I first started working on the semi-automated construction of Causal Loop Diagrams (CLDs) as part of a process of qualitative analysis for my MBA project. This work was developed into a full paper and published in the European Journal of Operational Research in 2013.

Yearworth, M., & White, L. (2013). The Uses of Qualitative Data in Multimethodology: Developing Causal Loop Diagrams During the Coding Process. European Journal of Operational Research, 231(1), 151-161. https://doi.org/10.1016/j.ejor.2013.05.002 [post-print version]

Judging by the citations, the methodology described in this paper has been used to develop CLDs across a wide range of application areas.

At the time of writing, the methodology was supported by the use of conventional Computer Aided Qualitative Data Analysis Software (CAQDAS) and, specifically, the use of matrix queries to compute the number of times pairs of concepts (codes) are related by the fact that they co-code paragraphs of text in the sources. The resulting adjacency matrix could be interpreted as a preliminary CLD and an input to further analysis.

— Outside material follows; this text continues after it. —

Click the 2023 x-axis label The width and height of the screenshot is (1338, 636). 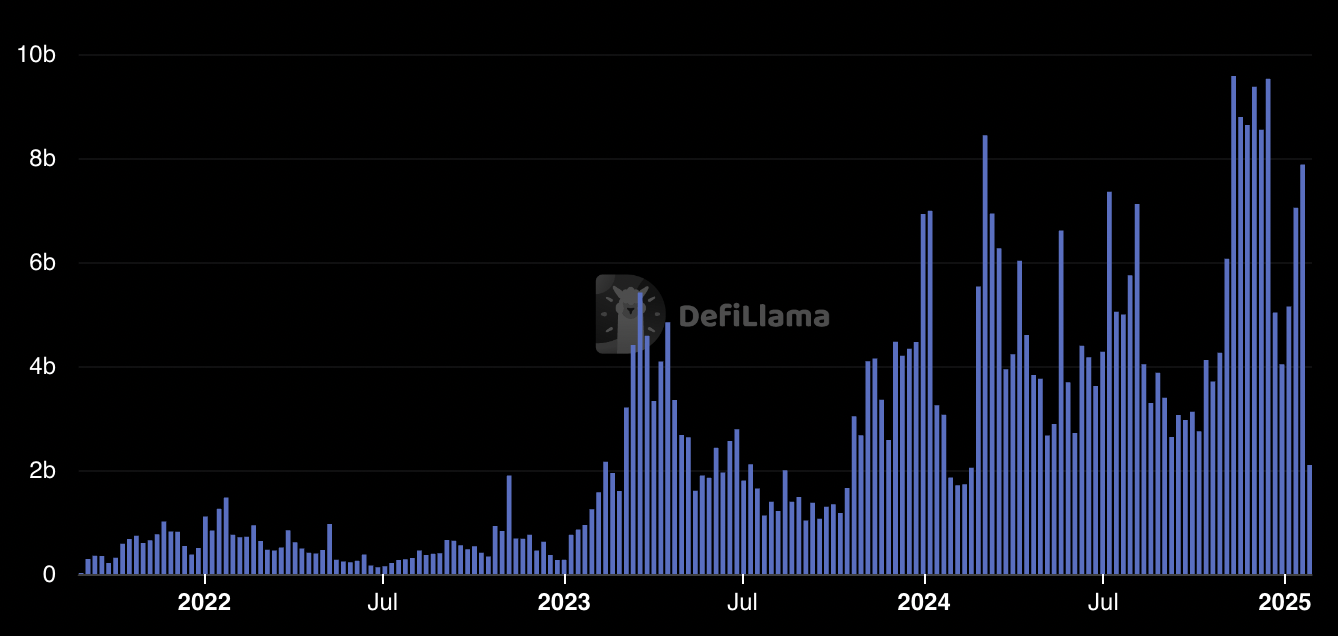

Since then, the emergence of probabilistic topic modelling based on the Latent Dirichlet allocation (LDA) means that it is now possible to automate the coding process for very large collections of documents (hundreds to thousands), comprising millions to hundreds of millions of words. The co-coding technique described in Yearworth and White (2013) can be similarly applied by feeding the corpus into the topic model and counting and thresholding the resultant classification of paragraphs by topic(s). This process still requires an inductive¹ bridge – in deciding i) a meaningful number of topics (k) to be used for the topic model, ii) the labelling of the topics based on an exploration of the term lists and a re-reading of the text coded by each topic, and iii) a decision about the meaning of the links – can they be interpreted as causal? In practice the last two processes are bound together and interactive once a topic model of particular size has been chosen.

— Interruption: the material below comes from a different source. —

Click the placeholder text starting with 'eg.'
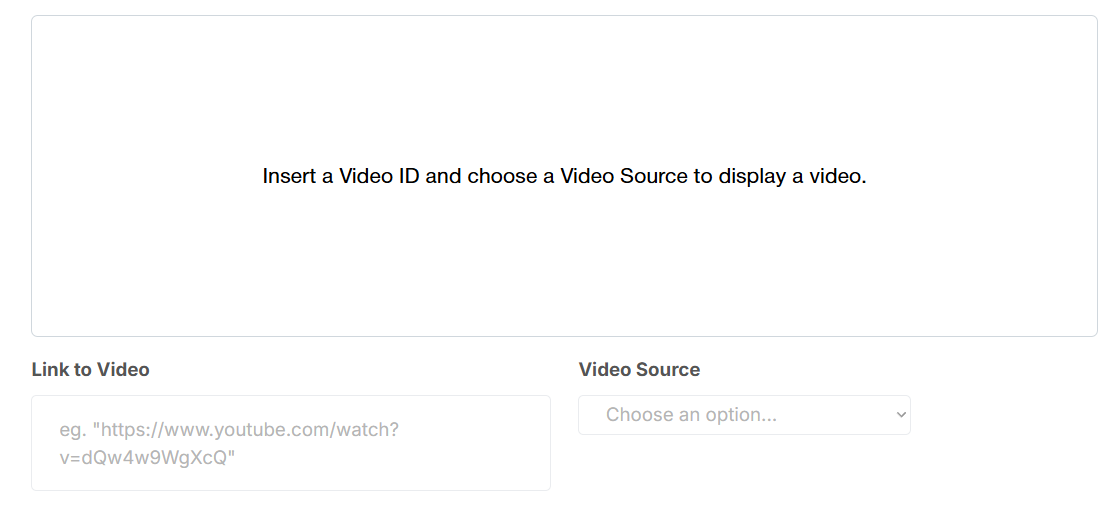The height and width of the screenshot is (507, 1109). pyautogui.click(x=229, y=430)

An example graph is shown below based on a corpus of documents assembled from archival material about the 2012 London Olympic Games. The corpus is relatively small for a machine learning technique, 170 documents and just over a million words. However, this is of the sort of volume of data that is starting to get beyond the abilities of a single qualitative researcher to analyse. I’ve called this territory a hinterland for qualitative analysis and hence the motivation for an augmented approach. The graph presented here has been coloured according to betweenness centrality.

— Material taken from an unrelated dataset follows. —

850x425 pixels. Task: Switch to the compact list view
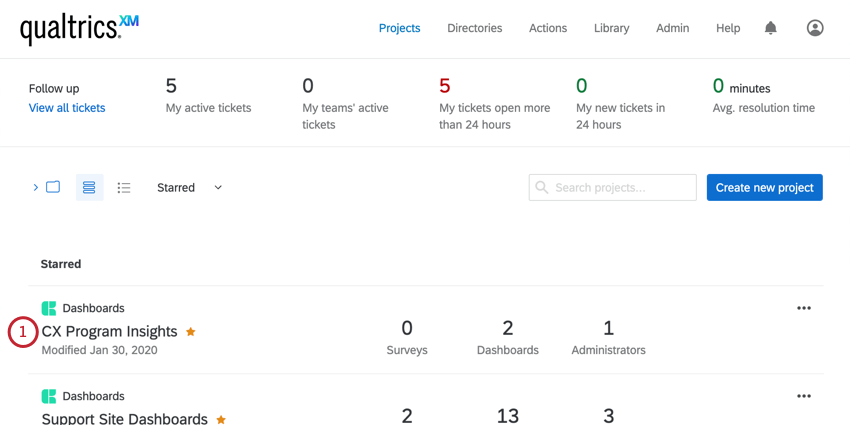coord(124,187)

The graph was automatically translated into the JSON format supported by the Strategyfinder platform and is shown as a potential causal map below. Once imported into Strategyfinder it is then a further process to discuss the meaning of the relationship between statements i.e., the nature of the links, whether they represent a causal relationship, and their directionality. An export filter to create MDL files suitable for import into Vensim also exists.

I discuss this technique further in Chapters 14 and 15 of my forthcoming book Problem Structuring : Methodology in Practice in the context of a deployment of the technique via a problem structuring platform as a type of Group Support System (GSS). This is also the subject of my upcoming talk at OR66.

1. I’ve labelled this an inductive step because at this stage in a process of problem structuring this is what it feels like you’re doing. However, situated inside a wider problem structuring process loop that includes modelling and taking action then it could be considered as abductive reasoning. ↩︎